To subscribe, we need to call the subscribe method on Flux. There are different variants of the subscribe method available, which we need to use as per the need:
Flux flux1 = Flux.just(“foo”, “bar”, “foobar”);
Flux flux2 = Flux.fromIterable(Arrays.asList(“A”, “B”, “C”));
Flux flux3 = Flux.range(5, 3);
// subscribe
flux.subscribe();
Frequently used operations on Mono/Flux
Requirement: Send Promos to all the customers of an e-Commerce website
Step-1: Create a Spring Boot project using Maven (Choose Spring Boot version 2.0 or later)
Step-2: Add the below spring-boot-starter-webflux dependency in pom.xml
<dependency>
<groupId>org.springframework.boot</groupId>
<artifactId>spring-boot-starter-webflux</artifactId>
</dependency>
This dependency includes the below dependencies
reactor-netty (the default server that supports reactive streams). Any other servlet 3.1+ containers like Tomcat, Jetty or non-servlet containers like Undertow can be used as well
Version will be picked from spring-boot-starter-parent dependency version
Step-3: Create a Customer DTO class with the fields Id, Name & Email Id
Step-4: Create a Customer Repo with 2 functions loadCustomers(), loadCustomerStream() as in the below snapshot.

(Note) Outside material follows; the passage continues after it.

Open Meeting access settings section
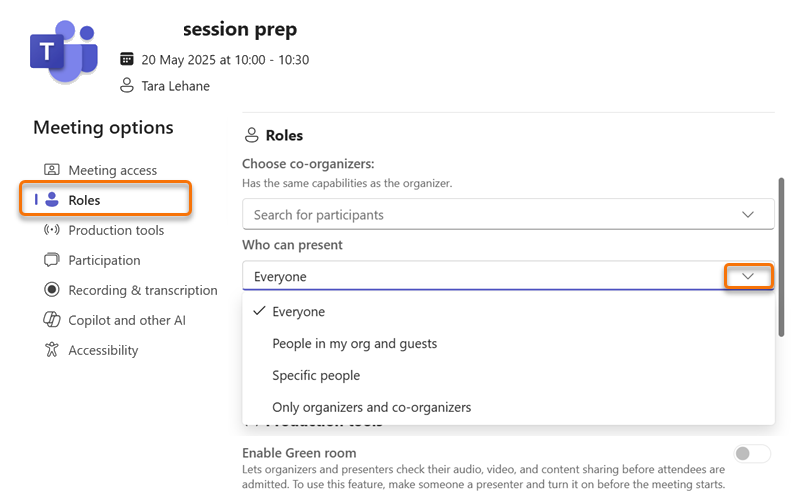This screenshot has height=503, width=800. [x=112, y=170]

Step-5: Create a Customer Service with 2 functions, one is to send promos to list of customers, another is to send promos to customer stream
Step-6: Create a Customer REST Controller with 2 end points as in the below screenshot
Step-7: Start the Spring Boot Web Flux Application
Step-1: Take the same(above) Spring Boot project
Step-2: Add a function in CustomerDao to find Customer by email Id, return Error Mono if the Customer is not found with the email Id else return the Customer Mono as in below screenshot
Step-3: Define one Response wrapper class with the fields path, timestamp, status code, error, warning, success, data fields
Step-4: Autowire CustomerDao in CustomerController class & add one more end point in class to find the Customer by email Id, handle the error Mono in the Controller itself as in the below screenshot
Summary:
Spring introduced a Multi-Event Loop model to enable a reactive stack known as WebFlux. It is a fully non-blocking and annotation-based web framework built on Project Reactor which allows building reactive web applications on the HTTP layer. It provides support for popular inbuilt severs like Netty, Undertow, and Servlet 3.1 containers.
Spring WebFlux or Reactive non-blocking applications usually do not make the applications run faster. The essential benefit it serves is the ability to scale an application with a small, fixed number of threads and lesser memory requirements while at the same time making the best use of the available processing power. It often makes a service more resilient under load as they can scale predictably.
WebFlux is also relevant for applications that need scalability or to stream request data in real time. While implementing a micro-service in WebFlux we must consider that the entire flow uses reactive and asynchronous programming and none of the operations are blocking in nature.